To truly understand the gravity of this situation, let me tell you my clinical views on obesity. Firstly, obesity is a trauma related health problem. I know, many of us believe that trauma must mean that the person experienced some form of egregious sexual or physical abuse, this isn’t the case. Trauma, in my opinion, is simply any experience for which the brain was not prepared to handle. Now, let’s take perspective, sexual trauma is highly linked to obesity but equally, in my clinical experience, too high (and unrealistic) work/parenting/home/overall life, expectations are major exacerbating factors particularly in men’s obesity.

I believe I speak for both clinics when I say that have been impressed by the changes in our client’s, especially in non-food related ways since taking a trauma-informed approach. For example, clients who were experiencing higher levels of depression and isolation or anxiety with excessive fixations, are now engaging in groups, seeking social supports, and attending community counselling. For me, the most notable change is that I see client’s doing what I like to call “life’ing” which is not just the acting of living but rather living with intention and experiences. I have always been a firm believer that this is the end of obesity, this is the way out of this hamster wheel of weight gain and loss. Now, based on this research, it appears to be the perspective of the medical community as well. For my client’s reading this, please see this as confirmation of your work. Please see this as validation of the struggle. Please see this as your call to action to continue your work. Please see this as validation that we have to allow your body to release the weight when the reasons for the gain are recognized and resolved. For my client’s, hear me say, we’ve had this right and we’re on our way!

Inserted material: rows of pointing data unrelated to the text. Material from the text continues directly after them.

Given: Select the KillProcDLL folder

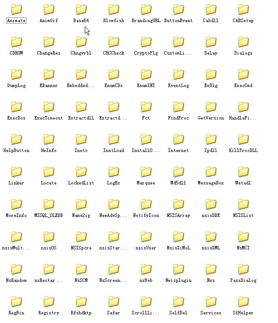Looking at the screenshot, I should point(243,139).
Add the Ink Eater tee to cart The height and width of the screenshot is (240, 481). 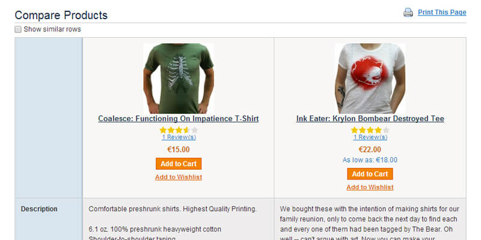tap(370, 174)
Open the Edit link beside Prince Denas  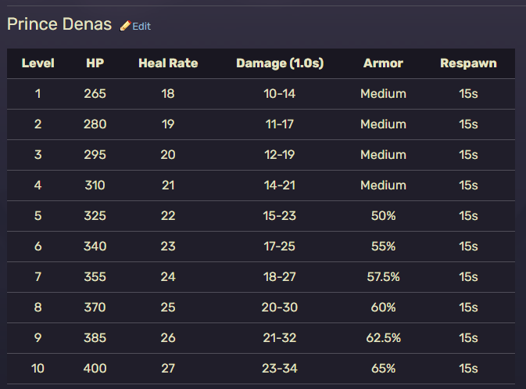(x=141, y=26)
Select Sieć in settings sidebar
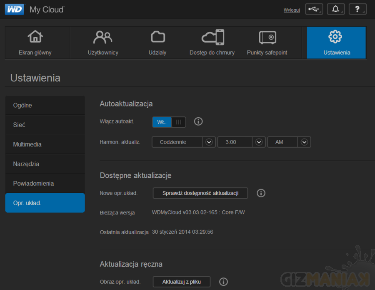375x290 pixels. coord(45,125)
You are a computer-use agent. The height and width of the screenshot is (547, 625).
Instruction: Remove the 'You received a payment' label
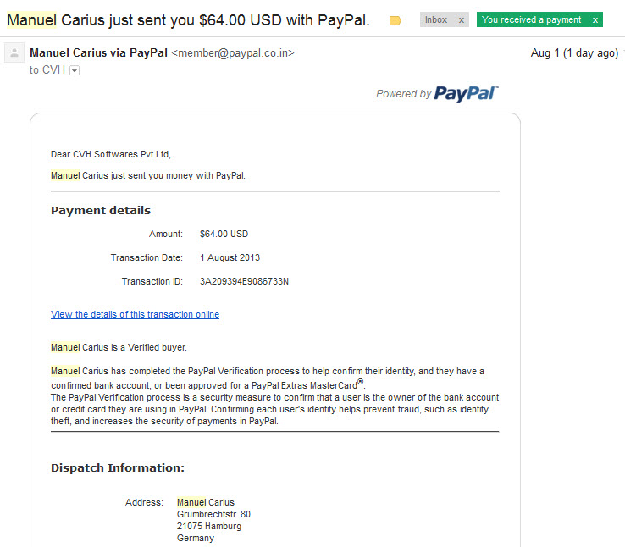(595, 20)
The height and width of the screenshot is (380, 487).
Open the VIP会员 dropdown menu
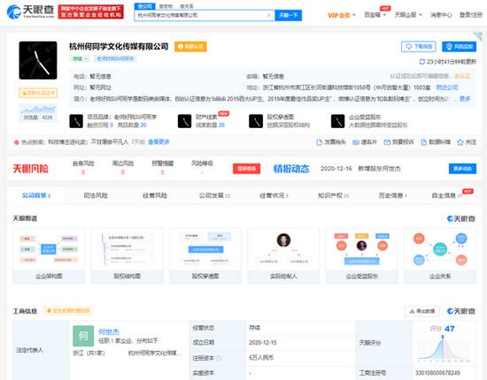(342, 15)
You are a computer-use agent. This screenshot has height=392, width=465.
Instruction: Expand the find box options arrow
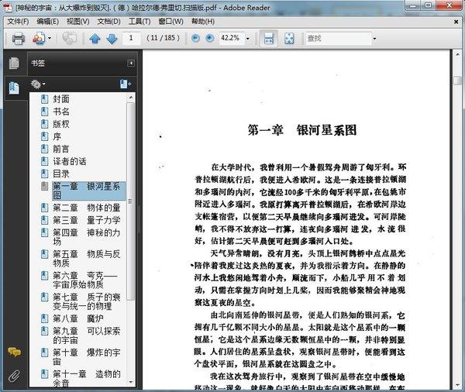click(374, 39)
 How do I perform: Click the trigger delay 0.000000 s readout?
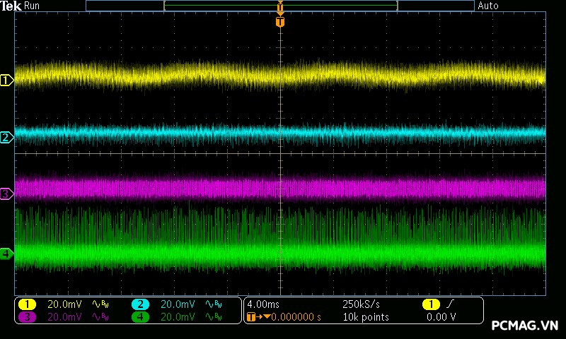click(x=294, y=317)
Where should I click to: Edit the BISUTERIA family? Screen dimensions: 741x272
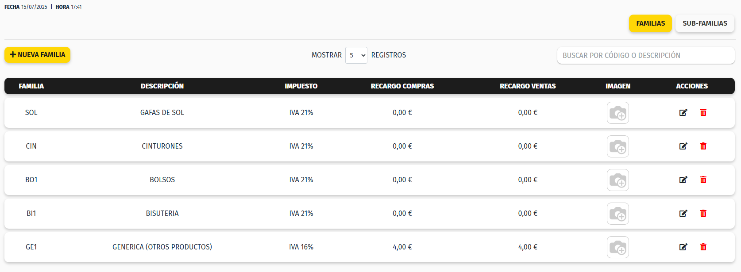[683, 213]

So, what do I want you to take away from this? Obesity is not easy. Obesity is not simple! Obesity is complex, engrained, and challenging. However, it does not have to be permanent and unmovable. Obesity is treatable and there is hope. So, let’s do the hard work. Let’s find the roots and let’s change from eating for feelings to eating for fuel. Let’s enjoy our “why’s, aka what will be different when the weight is gone”, and let’s enjoy our world. We’ve got this!